Texto de Luis Sousa Ferreira, o nosso conhecido conterrâneo "pai" do Festival Bons Sons.
Dizer mais do que ele escreveu é adulterar a verbe perene de saber e razão. Leiamos e choremos...
"Prémios SPA e o reflexo de um país de um pé descalço que não procura o seu par.
Os meus parabéns a todos os nomeados SPA. Fiquei honestamente muito feliz por algumas nomeações. Contudo, existem alguns pontos que gostaria de partilhar convosco, uma vez que faltaram ouvir-se vozes nesta gala que, certamente, estariam representadas caso houvesse tais categorias.
Ainda neste fim-de-semana, num encontro centrado no universo da dança “Encontros para o futuro - O Ensino da Dança: Desafios e Perspectivas”, disse que o problema da cultura e das artes não é a falta de dinheiro. O problema é muito maior e profundo. O problema da cultura em Portugal é a falta de valor que se lhe atribui. Não é apenas um problema de ministérios e orçamentos, que não são a causa mas "apenas" mais um sintoma do afastamento da nossa sociedade da "sua" cultura. Não esqueçamos que as instituições são, muitas vezes, o reflexo disso e a condição disso mesmo.
Não houve um nomeado que pudesse sequer defender e evidenciar que o grande problema de Portugal - que desertifica, queima e anula 80% do seu território - é a falta de um planeamento, que promova a sua equidade. Não o disseram porque não o vivem. Por mais empatia que possa surgir, a dinâmica cultural de Lisboa não percebe o impacto que isto também tem nas curtas carreiras dos seus projectos. Ou seja, todos os nomeados, apesar de fazerem parte de vários circuitos e disciplinas diferentes, eram todos da grande Lisboa. Não porque não haja mais nada fora da capital mas porque o capital é reconhecidamente preguiçoso. Mas como é que os autores da cultura "nacional", que não vivem o país real e que por ele não batalham, podem pedir a esse mesmo país que perceba a iminência das suas causas. O país responde-lhes também com essa falta de empatia. Então urge mediar, não um conflito, mas a falta de interesse que cada parte nutre pela outra. Um país de um pé descalço que não procura o seu par.

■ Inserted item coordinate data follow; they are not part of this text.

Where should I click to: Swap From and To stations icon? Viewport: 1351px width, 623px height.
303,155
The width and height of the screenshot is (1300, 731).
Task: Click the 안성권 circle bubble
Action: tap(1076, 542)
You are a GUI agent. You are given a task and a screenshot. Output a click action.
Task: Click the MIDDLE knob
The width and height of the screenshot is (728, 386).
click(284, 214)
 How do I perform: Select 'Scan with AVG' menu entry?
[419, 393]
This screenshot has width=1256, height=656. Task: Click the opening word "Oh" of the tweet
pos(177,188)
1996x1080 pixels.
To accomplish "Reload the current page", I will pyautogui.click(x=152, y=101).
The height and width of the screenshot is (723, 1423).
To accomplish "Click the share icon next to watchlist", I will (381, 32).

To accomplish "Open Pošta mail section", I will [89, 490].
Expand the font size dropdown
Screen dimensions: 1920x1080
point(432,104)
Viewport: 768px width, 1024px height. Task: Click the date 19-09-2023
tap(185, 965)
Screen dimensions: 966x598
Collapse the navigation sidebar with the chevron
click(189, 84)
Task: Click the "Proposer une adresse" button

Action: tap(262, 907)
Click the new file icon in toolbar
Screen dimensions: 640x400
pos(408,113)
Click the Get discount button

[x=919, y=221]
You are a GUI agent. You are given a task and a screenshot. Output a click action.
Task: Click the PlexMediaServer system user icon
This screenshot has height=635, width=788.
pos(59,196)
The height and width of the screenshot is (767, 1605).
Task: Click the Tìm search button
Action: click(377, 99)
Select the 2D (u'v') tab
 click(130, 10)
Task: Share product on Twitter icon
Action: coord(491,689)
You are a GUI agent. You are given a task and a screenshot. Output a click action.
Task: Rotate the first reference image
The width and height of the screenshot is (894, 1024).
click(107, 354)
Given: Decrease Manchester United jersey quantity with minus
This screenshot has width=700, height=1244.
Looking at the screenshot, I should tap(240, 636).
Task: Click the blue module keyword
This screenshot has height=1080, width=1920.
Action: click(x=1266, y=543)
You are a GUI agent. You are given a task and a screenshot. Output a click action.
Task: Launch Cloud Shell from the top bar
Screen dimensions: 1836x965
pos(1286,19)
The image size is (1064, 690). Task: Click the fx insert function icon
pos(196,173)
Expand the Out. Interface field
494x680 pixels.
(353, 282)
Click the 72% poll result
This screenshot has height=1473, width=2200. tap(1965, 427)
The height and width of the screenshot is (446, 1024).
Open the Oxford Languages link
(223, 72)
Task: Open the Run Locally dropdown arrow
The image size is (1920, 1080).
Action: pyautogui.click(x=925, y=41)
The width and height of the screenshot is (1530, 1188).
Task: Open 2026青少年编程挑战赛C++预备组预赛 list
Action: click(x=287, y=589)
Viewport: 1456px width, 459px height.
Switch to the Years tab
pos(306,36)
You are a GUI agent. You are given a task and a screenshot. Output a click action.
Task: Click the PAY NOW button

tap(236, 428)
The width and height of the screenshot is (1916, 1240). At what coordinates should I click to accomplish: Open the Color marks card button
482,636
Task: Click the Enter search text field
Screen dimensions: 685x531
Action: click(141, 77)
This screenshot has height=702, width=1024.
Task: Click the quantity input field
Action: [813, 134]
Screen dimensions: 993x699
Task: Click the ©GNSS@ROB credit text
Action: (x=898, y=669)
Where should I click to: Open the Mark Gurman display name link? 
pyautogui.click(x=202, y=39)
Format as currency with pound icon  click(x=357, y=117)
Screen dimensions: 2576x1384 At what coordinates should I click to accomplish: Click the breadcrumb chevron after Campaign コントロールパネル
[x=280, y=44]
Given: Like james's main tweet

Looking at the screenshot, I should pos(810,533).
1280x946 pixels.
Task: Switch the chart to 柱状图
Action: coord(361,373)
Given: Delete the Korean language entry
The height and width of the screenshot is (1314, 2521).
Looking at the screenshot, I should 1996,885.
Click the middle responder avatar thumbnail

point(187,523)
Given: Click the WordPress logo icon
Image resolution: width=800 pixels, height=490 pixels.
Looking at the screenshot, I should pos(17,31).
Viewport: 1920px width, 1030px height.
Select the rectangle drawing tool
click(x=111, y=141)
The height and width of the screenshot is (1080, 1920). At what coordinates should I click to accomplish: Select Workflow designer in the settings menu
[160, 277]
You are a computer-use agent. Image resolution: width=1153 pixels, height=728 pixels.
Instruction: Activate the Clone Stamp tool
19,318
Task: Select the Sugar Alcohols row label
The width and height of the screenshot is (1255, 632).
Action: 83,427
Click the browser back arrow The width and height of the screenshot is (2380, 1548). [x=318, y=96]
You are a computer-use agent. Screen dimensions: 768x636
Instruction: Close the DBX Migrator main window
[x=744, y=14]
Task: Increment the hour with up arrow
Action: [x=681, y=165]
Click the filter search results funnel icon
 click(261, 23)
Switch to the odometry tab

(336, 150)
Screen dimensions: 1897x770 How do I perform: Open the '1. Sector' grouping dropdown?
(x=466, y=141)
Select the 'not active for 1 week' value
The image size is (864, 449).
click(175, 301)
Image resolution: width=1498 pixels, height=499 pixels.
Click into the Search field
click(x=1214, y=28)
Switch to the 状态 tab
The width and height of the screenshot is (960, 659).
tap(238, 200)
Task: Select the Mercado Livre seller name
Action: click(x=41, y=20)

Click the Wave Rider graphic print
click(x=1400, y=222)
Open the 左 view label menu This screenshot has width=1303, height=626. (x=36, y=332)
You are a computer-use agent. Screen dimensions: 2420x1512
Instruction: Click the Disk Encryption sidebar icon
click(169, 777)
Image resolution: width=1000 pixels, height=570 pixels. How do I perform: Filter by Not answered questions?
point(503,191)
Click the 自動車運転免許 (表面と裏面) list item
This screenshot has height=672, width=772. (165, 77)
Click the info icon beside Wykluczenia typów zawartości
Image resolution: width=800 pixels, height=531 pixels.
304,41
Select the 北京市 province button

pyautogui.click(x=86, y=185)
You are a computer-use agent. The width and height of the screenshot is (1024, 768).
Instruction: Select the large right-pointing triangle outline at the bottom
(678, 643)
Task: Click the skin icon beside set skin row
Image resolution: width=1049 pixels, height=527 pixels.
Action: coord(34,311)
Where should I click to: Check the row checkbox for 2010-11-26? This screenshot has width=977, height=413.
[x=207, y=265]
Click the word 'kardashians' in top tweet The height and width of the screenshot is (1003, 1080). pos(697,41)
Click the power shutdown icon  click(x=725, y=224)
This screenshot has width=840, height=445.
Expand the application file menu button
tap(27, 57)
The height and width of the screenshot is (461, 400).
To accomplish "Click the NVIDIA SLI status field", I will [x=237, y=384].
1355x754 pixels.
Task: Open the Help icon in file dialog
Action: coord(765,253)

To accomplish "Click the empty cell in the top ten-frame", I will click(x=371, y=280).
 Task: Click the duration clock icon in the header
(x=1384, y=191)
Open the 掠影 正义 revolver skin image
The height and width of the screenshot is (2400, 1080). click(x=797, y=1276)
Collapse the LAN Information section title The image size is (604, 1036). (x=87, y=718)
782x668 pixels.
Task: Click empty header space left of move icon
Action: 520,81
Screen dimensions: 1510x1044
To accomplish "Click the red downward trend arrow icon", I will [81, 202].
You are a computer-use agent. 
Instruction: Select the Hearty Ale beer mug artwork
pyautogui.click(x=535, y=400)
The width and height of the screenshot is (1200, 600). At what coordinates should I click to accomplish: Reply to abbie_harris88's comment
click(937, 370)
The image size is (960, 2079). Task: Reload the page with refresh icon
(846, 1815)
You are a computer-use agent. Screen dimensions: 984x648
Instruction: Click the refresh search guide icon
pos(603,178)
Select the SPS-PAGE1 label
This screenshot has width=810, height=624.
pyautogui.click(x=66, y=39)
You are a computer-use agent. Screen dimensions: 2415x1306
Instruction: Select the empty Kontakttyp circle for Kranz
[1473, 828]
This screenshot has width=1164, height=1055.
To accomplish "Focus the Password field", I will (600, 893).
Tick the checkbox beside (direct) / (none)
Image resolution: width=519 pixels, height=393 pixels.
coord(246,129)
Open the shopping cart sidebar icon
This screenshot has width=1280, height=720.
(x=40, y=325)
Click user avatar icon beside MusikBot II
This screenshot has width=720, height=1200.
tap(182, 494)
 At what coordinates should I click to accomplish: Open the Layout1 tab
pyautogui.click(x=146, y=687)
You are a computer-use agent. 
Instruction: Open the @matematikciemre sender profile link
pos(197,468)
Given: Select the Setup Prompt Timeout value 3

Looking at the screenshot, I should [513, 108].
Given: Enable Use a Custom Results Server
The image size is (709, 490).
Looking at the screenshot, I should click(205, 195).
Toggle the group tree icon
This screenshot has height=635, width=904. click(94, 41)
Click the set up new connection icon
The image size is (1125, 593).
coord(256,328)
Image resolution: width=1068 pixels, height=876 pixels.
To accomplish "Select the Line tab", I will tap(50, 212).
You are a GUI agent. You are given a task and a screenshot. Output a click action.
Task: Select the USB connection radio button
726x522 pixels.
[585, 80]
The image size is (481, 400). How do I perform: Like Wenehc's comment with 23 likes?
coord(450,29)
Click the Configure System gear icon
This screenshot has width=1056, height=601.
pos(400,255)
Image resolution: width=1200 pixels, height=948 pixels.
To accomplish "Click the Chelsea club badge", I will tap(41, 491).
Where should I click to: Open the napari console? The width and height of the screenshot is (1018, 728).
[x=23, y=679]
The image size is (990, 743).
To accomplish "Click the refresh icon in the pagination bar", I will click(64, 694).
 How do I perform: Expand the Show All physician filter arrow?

O poeta Antonin Artaud defendia que aquilo que é importante não é tanto a defesa da cultura, cuja existência nunca impediu um homem de passar fome; o importante é antes a extracção, daquilo a que se chama cultura, ideias cuja força motivadora seja idêntica à da fome.
Sou um opositor acérrimo dos centros e defensor das periferias, ou já ficaria feliz com um equilíbrio entre elas. Não concebo uma cultura que se vê de um ponto fixo e que a sua dinâmica apenas atinja o alcance dos seus braços. Não concebo uma cultura institucionalizada com uma visão paternalista e com uma acção moralista perante as suas gentes. Podemos falar do ensino, podemos falar dos financiamentos, podemos falar da televisão e do processo expositivo que, no lugar da cultura, implantou um bem mais apático: o gosto pelo entretenimento, onde somos espectadores de nós próprios, até na morte.
Zeca Afonso defendia que uma revolução cultural não era ele poder ir tocar a mais sítios; revolução cultural seria chegar a esses sítios e encontrar música de lá.
Agora como um agente de programação também gostava que um dia alguém subisse àquele palco e dissesse que o modelo de financiamento da SPA é também a razão do asfixiamento da programação nacional. Reduz os projectos de risco, a diversidade e apenas fomenta as "programações de estado" e dos artistas de sempre. "Simpaticamente" sempre chamei de porca gorda à SPA. Agora consigo perceber que o peso dessa gordura não lhe permite circular e perceber que há mais projectos artísticos fora de Lisboa. Sabendo que é uma entidade privada mas à qual o estado lhe atribui grandes poderes gostaria muito que esta não visse os poucos espaços e projectos de programação como os seus infractores mas como os poucos (para não dizer os únicos) parceiros que lutam pela equidade do território, pela criação e difusão da cultura contemporânea. Mais do que distribuir pelos seus associados o dinheiro que ficou sem cabimento, a SPA deveria criar linhas de apoio e projectos que apoiassem o Novo. Numa lógica de apoio intergeracional mas, neste caso, invertido. Os grandes associados deveriam prescindir do dinheiro que na prática não é seu, em nome do fomento da cultura nacional apoiando novos artistas, novos projectos de programação e novos territórios para a cultura.
Já Agostinho da Silva dizia que o grande defeito dos intelectuais portugueses era só lidarem com intelectuais. Que fossem para o povo. Que vissem o povo. Que reparassem como ele reflecte, como ele entende a vida e como ele gostaria que a vida fosse.
O inferno seremos sempre nós enquanto apenas virmos a responsabilidade dos outros."